- PASSAGE SHOWN -
Western Journal of Emergency Medicine: Integrating Emergency Care with Population Health
Skin Infections and Antibiotic Stewardship: Analysis of Emergency Department Prescribing Practices, 2007-2010
- Author(s): Pallin, Daniel J.
- Camargo, Carlos A.
- Schuur, Jeremiah D.
- et al.
Published Web Locationhttps://doi.org/10.5811/westjem.2013.8.18040
Introduction: National guidelines suggest that most skin abscesses do not require antibiotics, and that cellulitis antibiotics should target streptococci, not community-associated MRSA (CA-MRSA). The objective of this study is to describe antimicrobial treatment of skin infections in U.S. emergency departments (EDs) and analyze potential quality measures.
Methods: The National Hospital Ambulatory Medical Care Survey (NHAMCS) is a 4-stage probability sample of all non-federal U.S. ED visits. In 2007 NHAMCS started recording whether incision and drainage was performed at ED visits. We conducted a retrospective analysis, pooling 2007-2010 data, identified skin infections using diagnostic codes, and identified abscesses by performance of incision and drainage. We generated national estimates and 95% confidence intervals using weighted analyses; quantified frequencies and proportions; and evaluated antibiotic prescribing practices. We evaluated 4 parameters that might serve as quality measures of antibiotic stewardship, and present 2 of them as potentially robust enough for implementation.

- WHAT TO PRODUCE -
Quote the passage on skin infections and antibiotic stewardship from "Western Journal of" up to and including "Camargo, Carlos A.". The records that follow are separate material, unrelated to the text above.

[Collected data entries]
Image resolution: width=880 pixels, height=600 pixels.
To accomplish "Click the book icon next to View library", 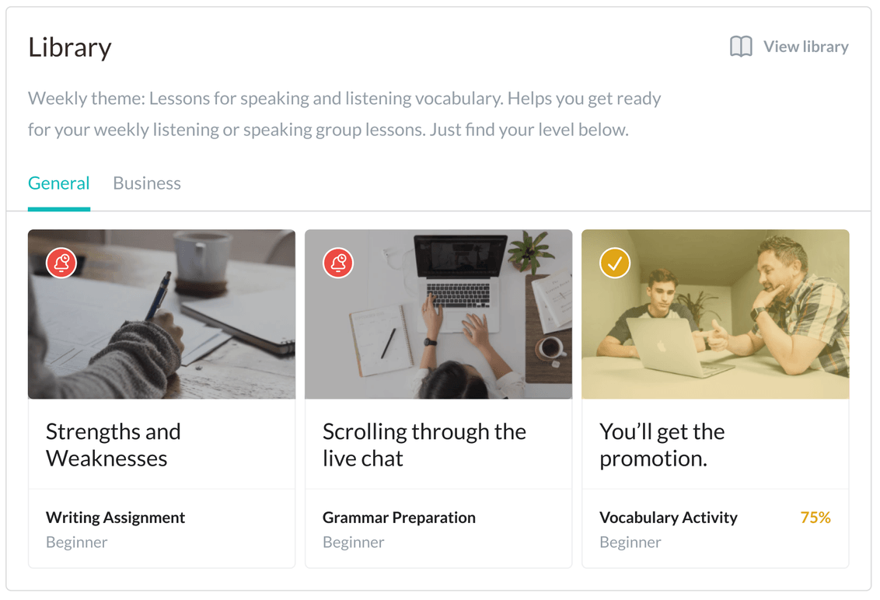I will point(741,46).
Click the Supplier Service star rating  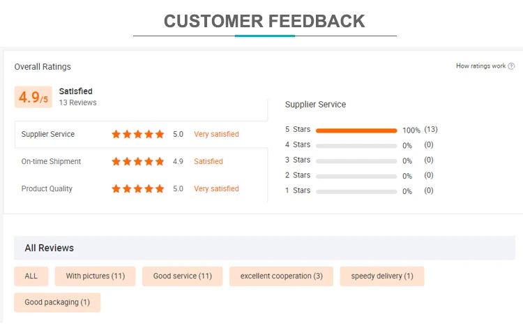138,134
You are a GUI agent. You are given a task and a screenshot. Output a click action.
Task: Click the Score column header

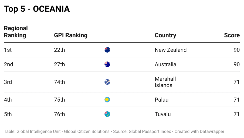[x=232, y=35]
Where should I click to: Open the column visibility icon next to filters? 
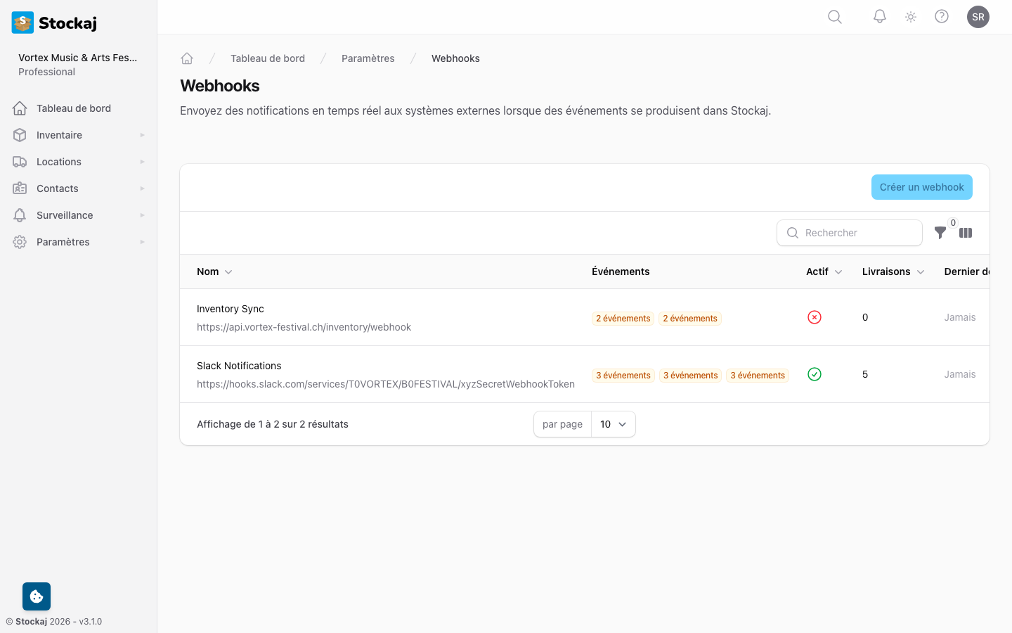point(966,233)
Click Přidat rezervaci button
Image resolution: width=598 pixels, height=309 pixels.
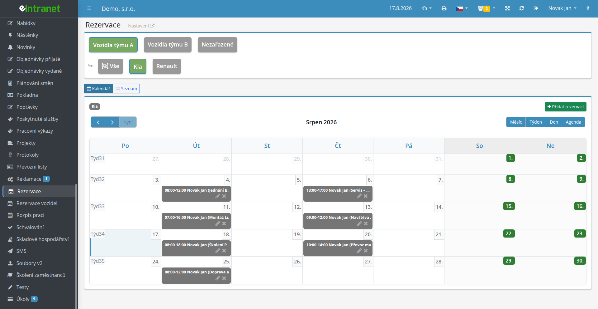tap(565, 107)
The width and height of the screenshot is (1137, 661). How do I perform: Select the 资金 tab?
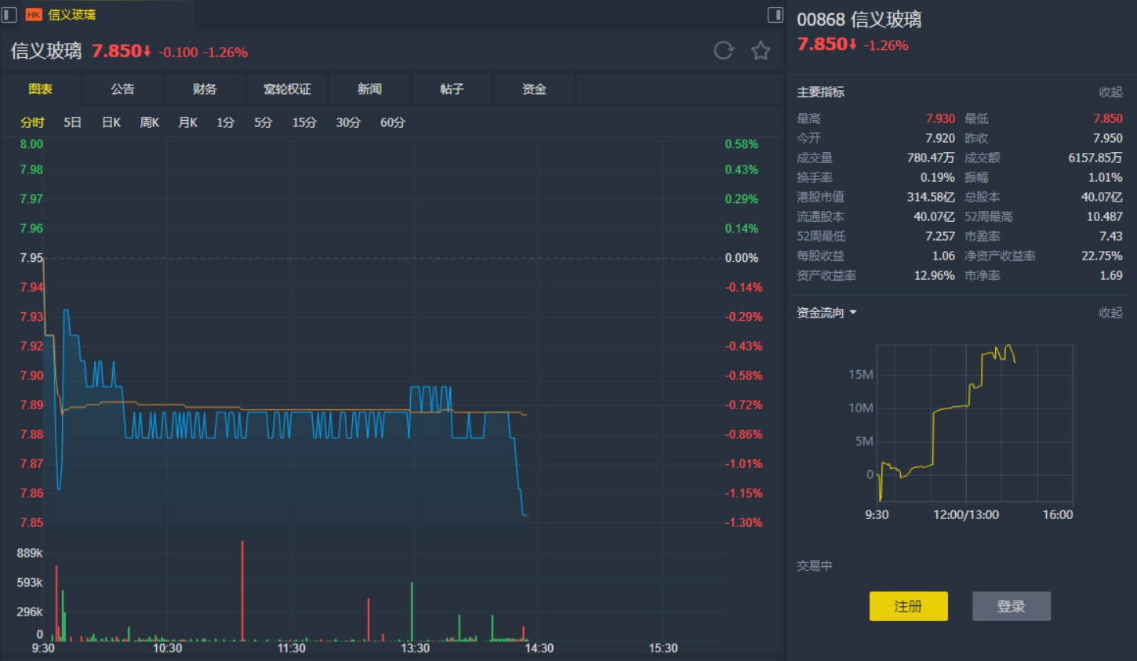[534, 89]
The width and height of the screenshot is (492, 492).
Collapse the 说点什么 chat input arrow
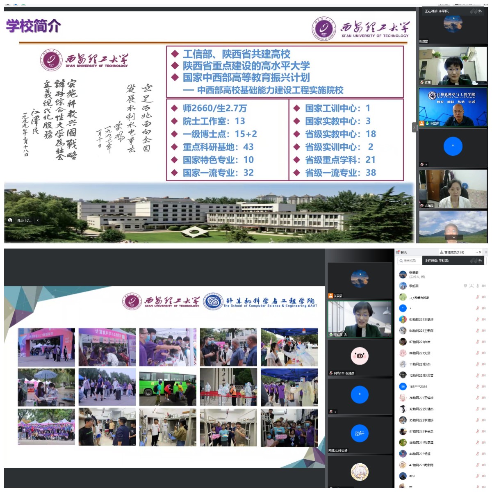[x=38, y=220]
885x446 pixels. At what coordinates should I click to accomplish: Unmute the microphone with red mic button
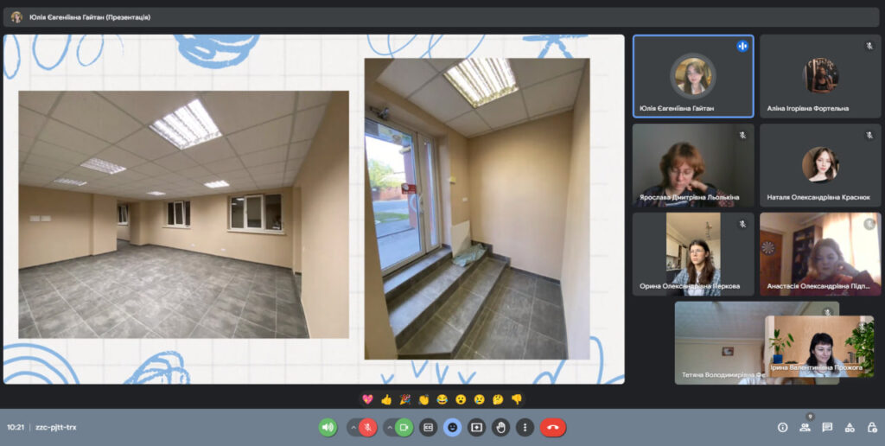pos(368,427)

--

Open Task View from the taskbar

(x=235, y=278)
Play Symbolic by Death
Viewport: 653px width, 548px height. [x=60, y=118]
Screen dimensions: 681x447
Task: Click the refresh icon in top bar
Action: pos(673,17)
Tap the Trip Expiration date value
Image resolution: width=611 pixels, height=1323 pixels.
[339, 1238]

---

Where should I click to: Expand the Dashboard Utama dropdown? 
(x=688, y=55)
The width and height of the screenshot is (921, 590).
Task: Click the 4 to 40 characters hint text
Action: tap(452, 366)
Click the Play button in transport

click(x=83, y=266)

- RESULT BELOW -
Western Journal of Emergency Medicine: Integrating Emergency Care with Population Health
Skin Infections and Antibiotic Stewardship: Analysis of Emergency Department Prescribing Practices, 2007-2010
- Author(s): Pallin, Daniel J.
- Camargo, Carlos A.